2 Plaintiffs attach a report to their response to the instant motion. The court does not decide whether it can be considered on a Rule 12(b)(6) motion because the report does not affect the outcome here. allegations as true, “drawing all permissible inferences in the plaintiffs’ favor.” Cmty. Bank of Trenton v. Schnuck Markets, Inc., 887 F.3d 803, 811 (7th Cir. 2018) (citing W. Bend Mut. Ins. Co. v. Schumacher, 844 F.3d 670, 675 (7th Cir. 2016)). II. Facts and Proceedings

A. Procedural History A different, but partially overlapping, group of current or former Water Department employees commenced this action by filing their original complaint in July 2017. ECF No. 1. Defendants moved to dismiss the original complaint for failure to state a claim and to strike its class action allegations, see Mem.
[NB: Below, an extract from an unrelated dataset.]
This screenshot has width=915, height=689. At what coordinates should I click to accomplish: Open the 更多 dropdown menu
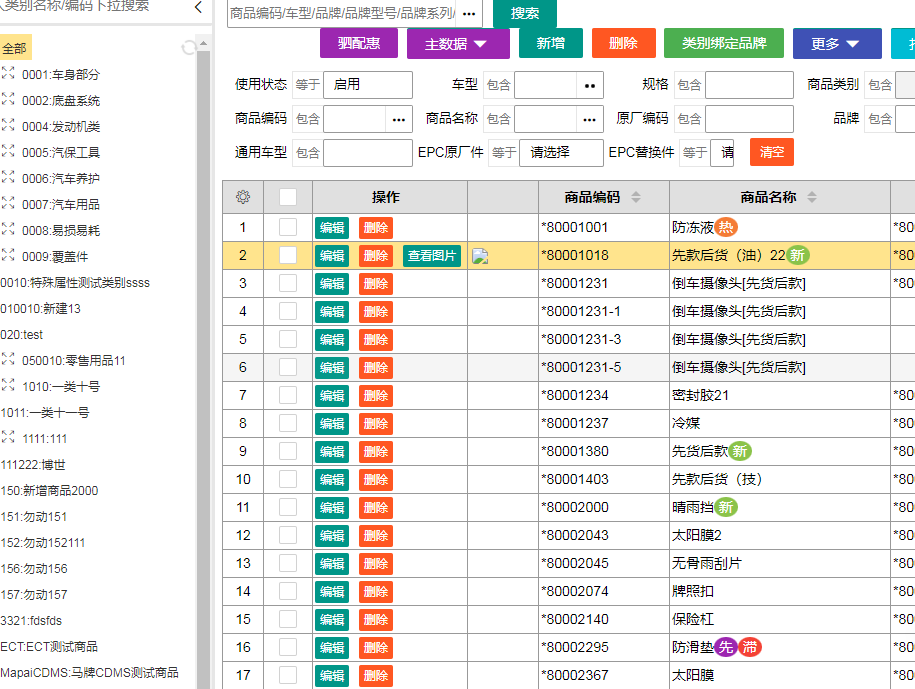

Supp. 1, ECF No. 25, but the then-plaintiffs exercised their right to amend the complaint once as a matter of course. See Fed. R. Civ. P. 15(a)(1). The filing of plaintiffs’ First Amended Complaint (“FAC”), ECF No. 32, mooted the motion to dismiss the original complaint. Minute Entry, Nov. 15, 2017, ECF No. 31; Minute Order, Nov. 28, 2017, ECF No. 33 (denying motion to dismiss as moot). Bresnahan, Murphy, and the city defendants filed separate motions to dismiss the FAC

and, as for the City defendants, to strike the FAC’s class allegations. ECF Nos. 63, 65, 78. Plaintiffs moved for leave to amend the FAC less than two weeks later, but they did not attach a proposed amended complaint. ECF NO. 76. The court denied their motion but granted them leave to refile it with a proposed complaint. Minute Entry, Feb. 16, 2018, ECF No. 82. Plaintiffs supplied the court and opposing counsel with the proposed SAC, and without opposition from defendants, the court granted leave to file it in March 2018. See Minute Entry, Mar. 8, 2018, ECF No. 86. Making no concessions, plaintiffs represented that the amendments to the SAC “address pleading deficiencies Defendants’ [sic] claim exist,” Pls.’ Mot. Leave to File SAC ¶ 9, ECF No. 84. Among other things, plaintiffs dropped certain individual defendants entirely, modified their class action allegations, and altered Count V to clarify that it is pleaded in the alternative. See id. ¶¶ 9–17 (summarizing amendments). The pending motions to dismiss and strike followed on the heels of the SAC’s filing. B. Background on The Water Department And City-Wide Policies

With an annual budget of over $900 million and approximately 2,104 employees, the Water Department treats and delivers potable water to homes and businesses in Chicago and 126 surrounding communities. SAC ¶¶ 46–48. The Water Department’s senior management includes the Commissioner, the First Deputy Commissioner, two Managing Deputy Commissioners, and five Deputy Commissioners. SAC ¶ 29–31. The mayor appoints the Commissioner with the approval of the City Counsel, SAC ¶ 29; the Deputy Commissioners are also appointed by the mayor, SAC ¶ 32. These positions, as well as superintendent positions, “have historically principally been filled by whites and not African Americans.” SAC ¶ 67. The individual defendants were required to follow city-wide written personnel rules and the City of Chicago Hiring Plan. SAC ¶ 49, 52. The hiring plan’s goal is to provide an equal

employment opportunity to qualified candidates and base hiring on factors unrelated to race such as the candidate’s knowledge, skills, and ability to perform the job. SAC ¶ 52.